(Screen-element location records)
**********

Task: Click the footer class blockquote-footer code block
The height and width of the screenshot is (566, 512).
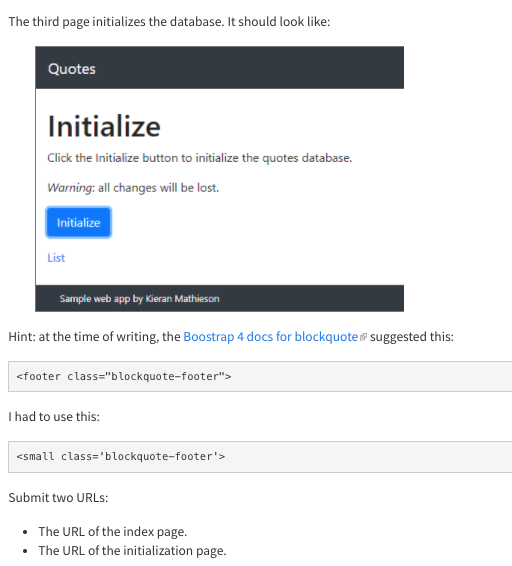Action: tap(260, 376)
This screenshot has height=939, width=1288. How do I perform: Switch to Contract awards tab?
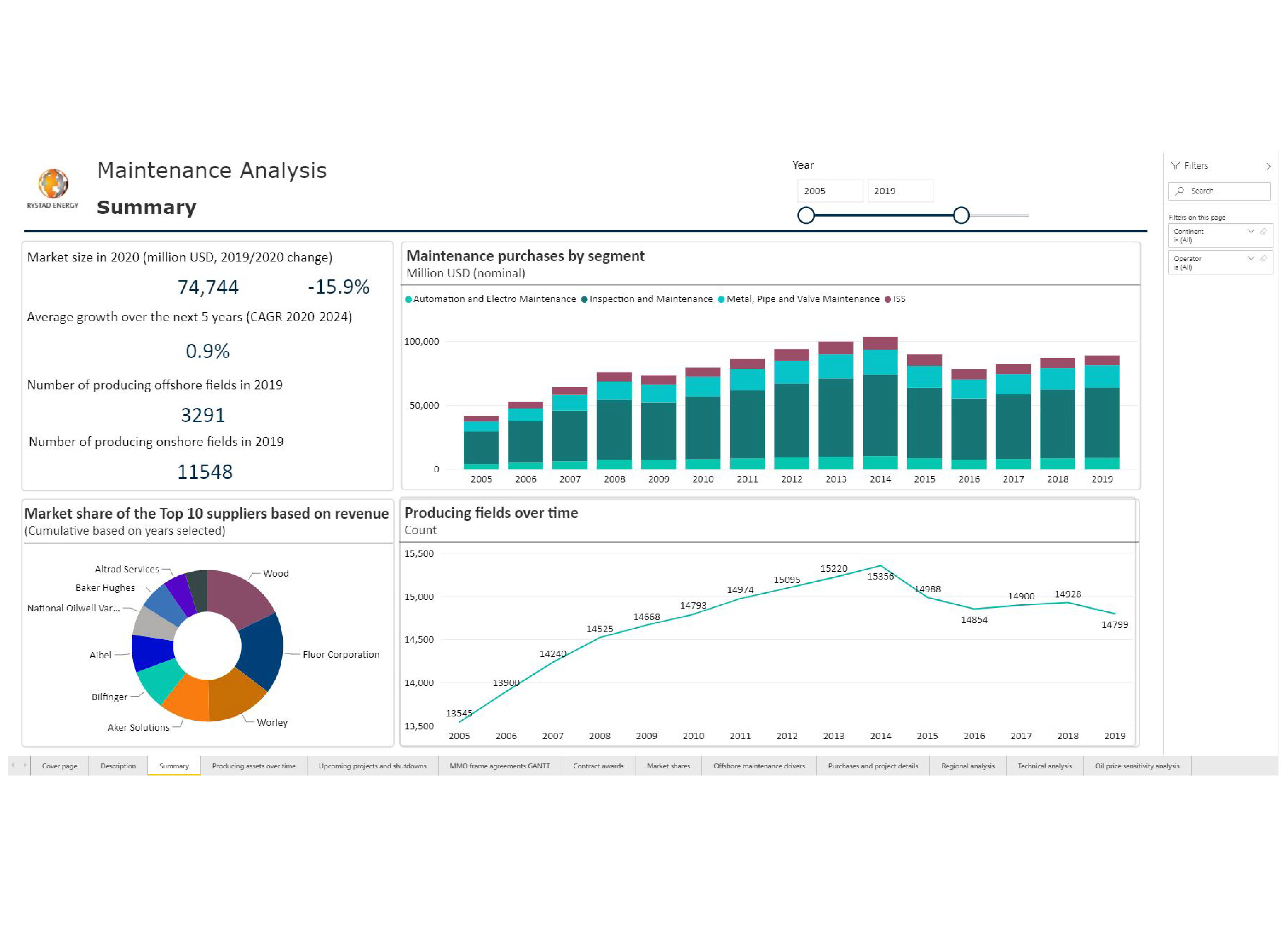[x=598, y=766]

**********

▶ What to work on
Rewrite every line of the entries above as a numbered list. Skip any blank lines and leave the pictures out.

▶ Finished exercise
1. Task: Click the footer class blockquote-footer code block
2. The height and width of the screenshot is (566, 512).
3. Action: tap(260, 376)
4. This screenshot has height=939, width=1288. How do I perform: Switch to Contract awards tab?
5. [x=598, y=766]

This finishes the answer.